THE SWANSONG OF FREE SPEECH: THE THEOLOGICAL

ORATIONS OF GREGORY OF NAZIANZUS

THEODOSIUS’ edict reached Constantinople in January or February 380. By

then the city had enjoyed the status of an imperial capital for fifty years,

although its history, as the Greek city Byzantium, went back a thousand years

earlier. Situated at the end of a peninsula at the extreme eastern edge of Thrace,

surrounded on three sides by the sea and defensible from land attacks by its great

walls, it was virtually impregnable. Even if the land routes were blocked, it

could be supplied by sea. In the AD 190s the emperor Septimius Severus took

two years to subdue a rival who held it, and it was to be another thousand years,

in the Fourth Crusade of 1204, before it fell to invaders again.

There was much more to Constantinople than its impregnability. It overlooked

the Bosporus, the shortest sea crossing between Europe and Asia, through which

flowed an ancient and always busy trade route between the Aegean and the

Black Sea. It was also comparatively close to the Danube and Euphrates borders,

a vital consideration now that the Roman Empire was under such threat. Major

land routes ran west - the Via Egnatia to Thessalonica and then across Greece,

from where a sea route led to Italy and Rome - and east through Asia Minor

towards the Persian frontier or southwards towards Syria and Egypt.

Constantinople was, in short, the linchpin of the eastern empire.

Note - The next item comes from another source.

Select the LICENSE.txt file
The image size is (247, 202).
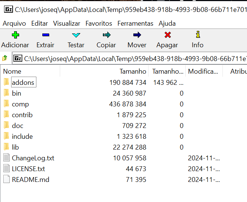(x=28, y=169)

The founding of Constantinople illustrates how Constantine, whatever his

personal commitment to Christianity, distanced himself from the Church. The

emperor himself inaugurated the building programme by marking the new limits

of the city with a spear as in traditional Greek ritual. An imperial palace and

hippodrome followed Roman models; the hippodrome was a smaller copy of the

Circus Maximus in Rome. Among the ceremonies of the official foundation on

11 May 330, a chariot bearing a statue of Constantine, which itself carried a

statue of Tyche, ‘good fortune’ personified as a goddess, was paraded in the

hippodrome, watched by the bejewelled emperor himself from the imperial box

he had installed at the edge of the palace. Every year the ceremony was repeated

on the anniversary of the city’s foundation.